==== Data section

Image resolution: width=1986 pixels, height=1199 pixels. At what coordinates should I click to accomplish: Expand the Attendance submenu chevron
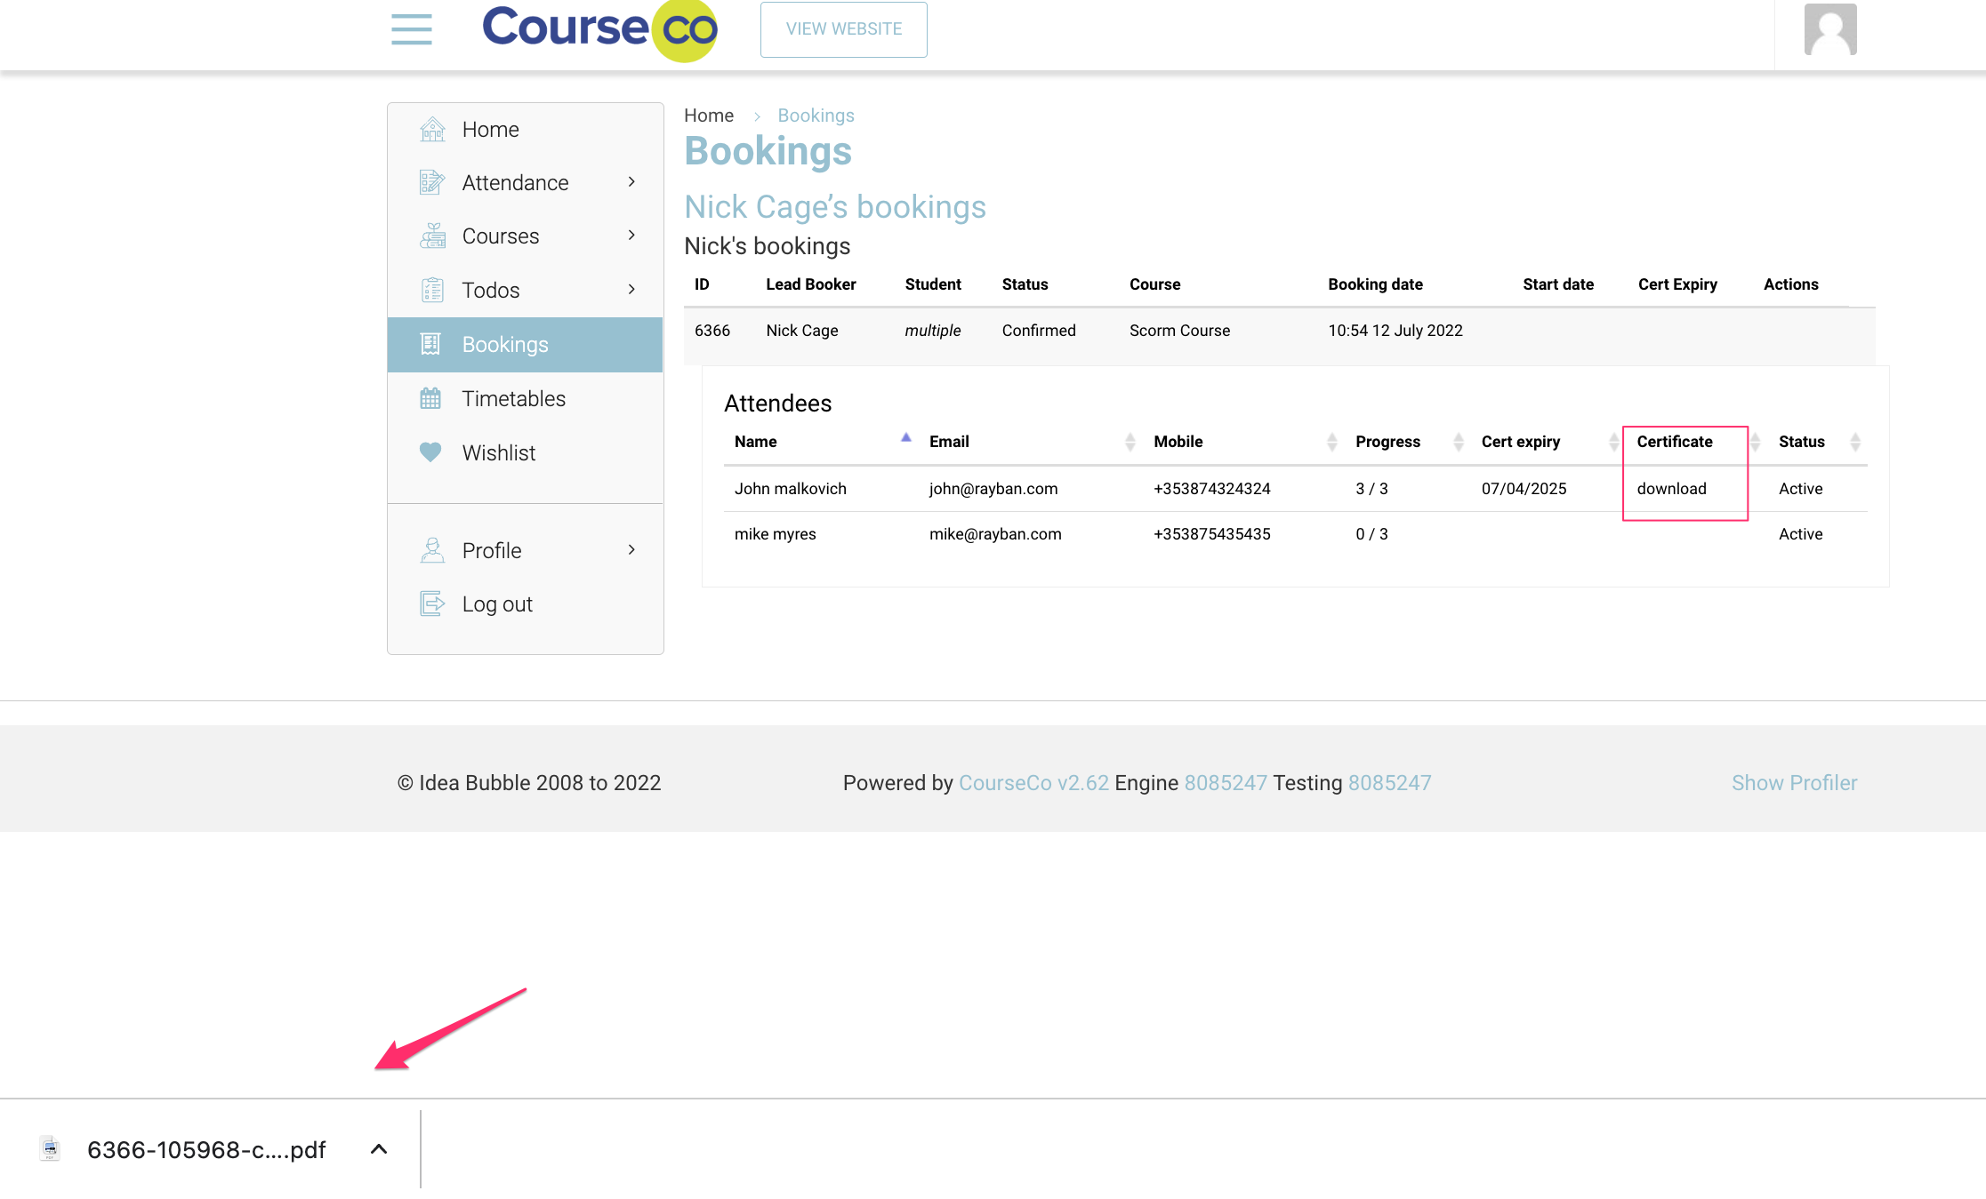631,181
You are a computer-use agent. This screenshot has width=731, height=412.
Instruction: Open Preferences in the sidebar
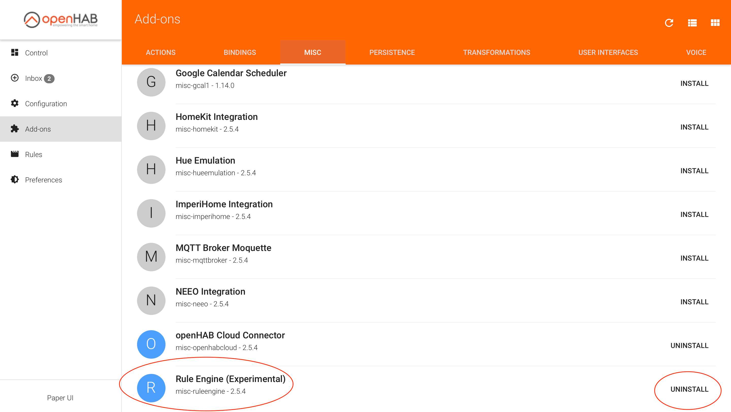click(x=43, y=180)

========
==== Data section

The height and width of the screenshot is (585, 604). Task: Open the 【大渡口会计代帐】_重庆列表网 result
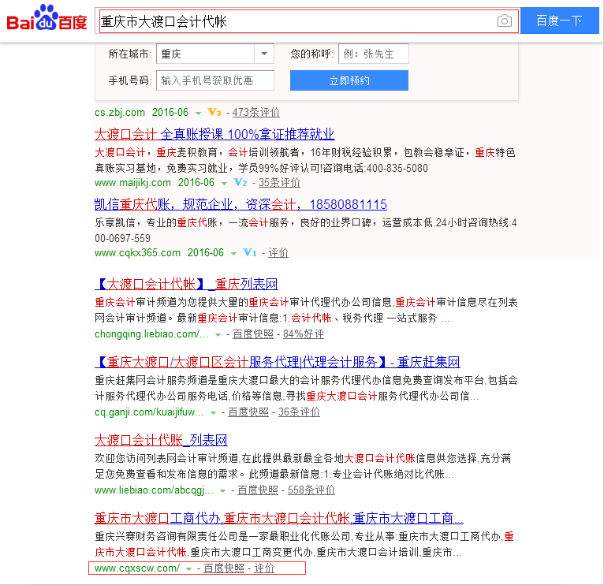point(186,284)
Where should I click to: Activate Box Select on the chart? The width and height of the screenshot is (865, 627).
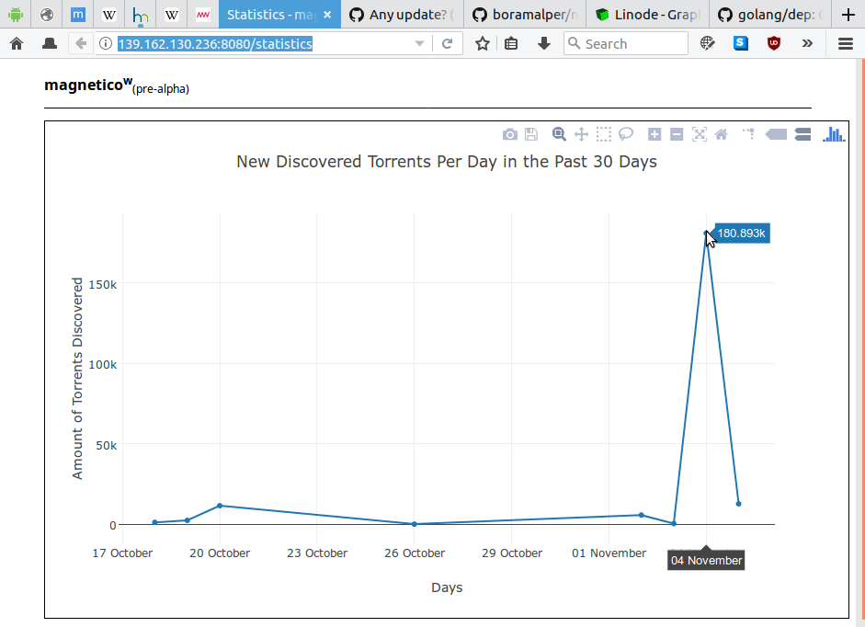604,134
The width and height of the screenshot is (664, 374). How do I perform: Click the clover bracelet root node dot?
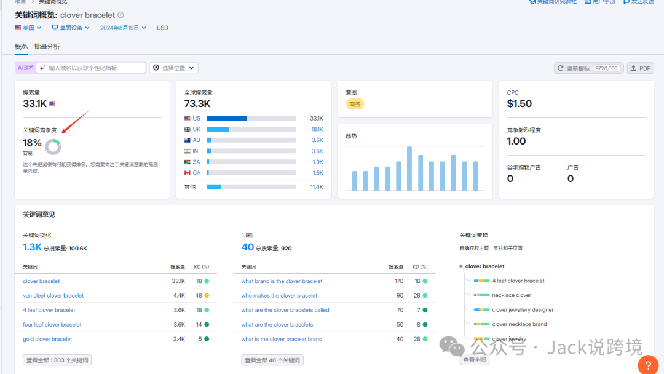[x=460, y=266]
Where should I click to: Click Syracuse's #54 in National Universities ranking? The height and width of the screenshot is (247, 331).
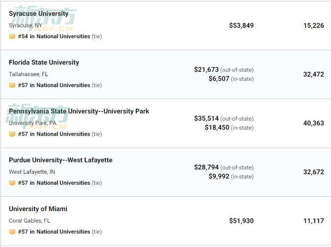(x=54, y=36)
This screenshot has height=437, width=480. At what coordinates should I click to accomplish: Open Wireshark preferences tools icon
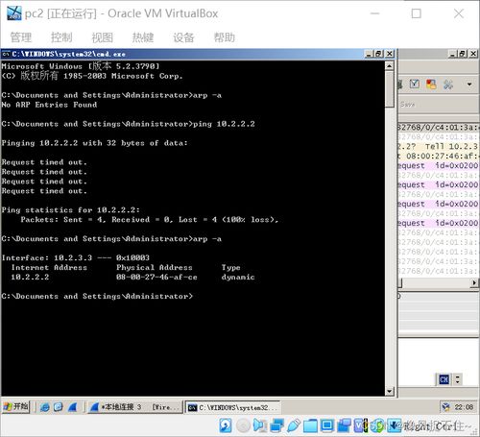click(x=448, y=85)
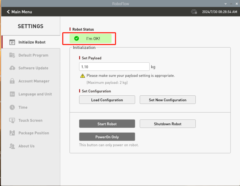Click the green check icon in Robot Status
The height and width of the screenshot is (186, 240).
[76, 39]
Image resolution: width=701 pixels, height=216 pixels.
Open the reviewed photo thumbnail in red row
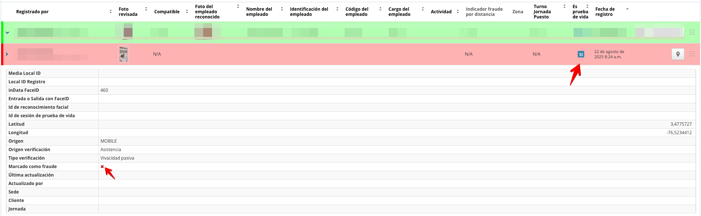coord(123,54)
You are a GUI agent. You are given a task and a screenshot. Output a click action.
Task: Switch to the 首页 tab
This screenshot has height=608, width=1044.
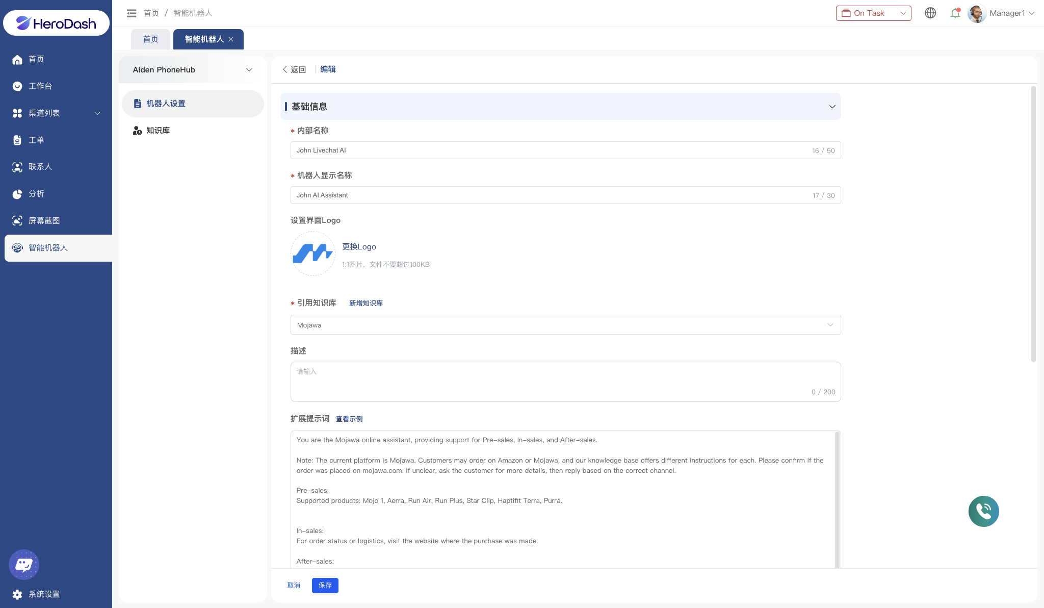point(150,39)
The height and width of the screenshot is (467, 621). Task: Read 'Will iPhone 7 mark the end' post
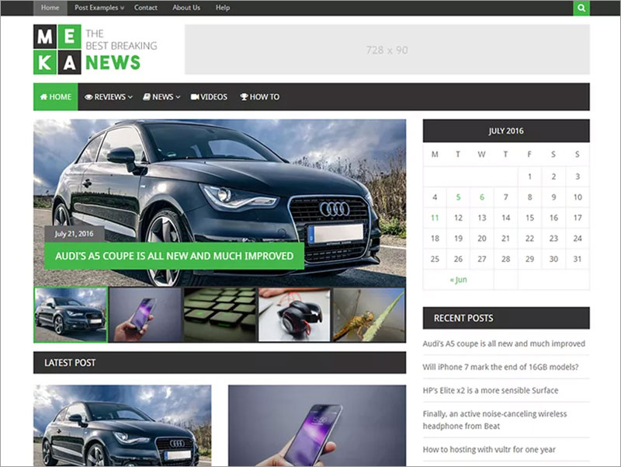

========

> _Brief_
Show every line of the data above that contains the string "Where", matching case exactly.

> _Answer to this task_
Where should I click to: Activate Box Select on the chart? The width and height of the screenshot is (865, 627).
Where should I click to: Click Syracuse's #54 in National Universities ranking? The height and width of the screenshot is (247, 331).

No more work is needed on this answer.